> _EXERCISE REQUIREMENTS_: Copy out each line of the data below in which "computer" appears.
Top of MATERIAL FOR THIS TASK
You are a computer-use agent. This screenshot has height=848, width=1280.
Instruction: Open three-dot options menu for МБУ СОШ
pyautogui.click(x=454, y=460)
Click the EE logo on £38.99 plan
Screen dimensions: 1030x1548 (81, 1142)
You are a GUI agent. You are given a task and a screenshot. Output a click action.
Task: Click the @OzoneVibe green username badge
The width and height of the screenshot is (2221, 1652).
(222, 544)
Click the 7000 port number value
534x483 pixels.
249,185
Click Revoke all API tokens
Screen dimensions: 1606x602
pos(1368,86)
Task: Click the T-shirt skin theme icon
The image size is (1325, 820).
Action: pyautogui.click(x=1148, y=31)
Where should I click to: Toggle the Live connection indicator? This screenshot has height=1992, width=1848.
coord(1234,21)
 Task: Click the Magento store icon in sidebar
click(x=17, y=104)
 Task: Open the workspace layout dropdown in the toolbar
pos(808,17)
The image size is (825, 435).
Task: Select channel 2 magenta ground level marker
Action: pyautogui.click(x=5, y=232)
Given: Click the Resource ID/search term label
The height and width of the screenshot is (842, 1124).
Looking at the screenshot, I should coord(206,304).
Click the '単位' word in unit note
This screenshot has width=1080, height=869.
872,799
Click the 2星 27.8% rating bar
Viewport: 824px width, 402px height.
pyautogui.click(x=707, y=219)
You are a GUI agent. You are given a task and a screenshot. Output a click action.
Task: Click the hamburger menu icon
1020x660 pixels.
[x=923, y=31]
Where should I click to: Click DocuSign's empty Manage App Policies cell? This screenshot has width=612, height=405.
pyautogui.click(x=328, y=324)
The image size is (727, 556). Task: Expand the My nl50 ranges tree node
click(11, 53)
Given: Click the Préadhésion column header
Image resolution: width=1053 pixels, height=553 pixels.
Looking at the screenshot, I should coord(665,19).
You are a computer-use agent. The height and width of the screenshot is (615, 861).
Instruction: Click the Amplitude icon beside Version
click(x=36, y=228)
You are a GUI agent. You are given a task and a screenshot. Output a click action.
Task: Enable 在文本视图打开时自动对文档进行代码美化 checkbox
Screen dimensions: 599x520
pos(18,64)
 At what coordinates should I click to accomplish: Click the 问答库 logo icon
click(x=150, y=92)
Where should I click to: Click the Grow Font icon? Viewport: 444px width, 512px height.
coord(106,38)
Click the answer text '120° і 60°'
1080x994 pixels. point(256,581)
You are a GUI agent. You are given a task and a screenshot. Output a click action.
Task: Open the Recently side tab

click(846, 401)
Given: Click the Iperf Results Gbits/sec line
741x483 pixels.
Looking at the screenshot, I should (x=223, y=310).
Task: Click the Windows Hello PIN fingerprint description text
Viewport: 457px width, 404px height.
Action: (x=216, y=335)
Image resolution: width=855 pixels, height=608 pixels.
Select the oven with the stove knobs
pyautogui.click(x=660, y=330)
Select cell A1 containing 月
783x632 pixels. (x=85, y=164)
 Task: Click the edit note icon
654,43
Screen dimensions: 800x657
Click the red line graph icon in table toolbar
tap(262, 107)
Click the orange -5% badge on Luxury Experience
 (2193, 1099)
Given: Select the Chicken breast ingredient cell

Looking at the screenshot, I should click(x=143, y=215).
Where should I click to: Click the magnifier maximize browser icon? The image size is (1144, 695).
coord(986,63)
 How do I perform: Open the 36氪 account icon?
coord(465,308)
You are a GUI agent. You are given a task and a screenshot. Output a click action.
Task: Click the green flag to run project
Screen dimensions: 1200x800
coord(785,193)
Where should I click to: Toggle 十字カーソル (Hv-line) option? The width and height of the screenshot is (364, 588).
Bottom of MATERIAL FOR THIS TASK
> _EXPECTED ANSWER_:
You are a computer-use agent. This screenshot has height=848, width=1280.
You are a computer-use agent. The height and width of the screenshot is (615, 861).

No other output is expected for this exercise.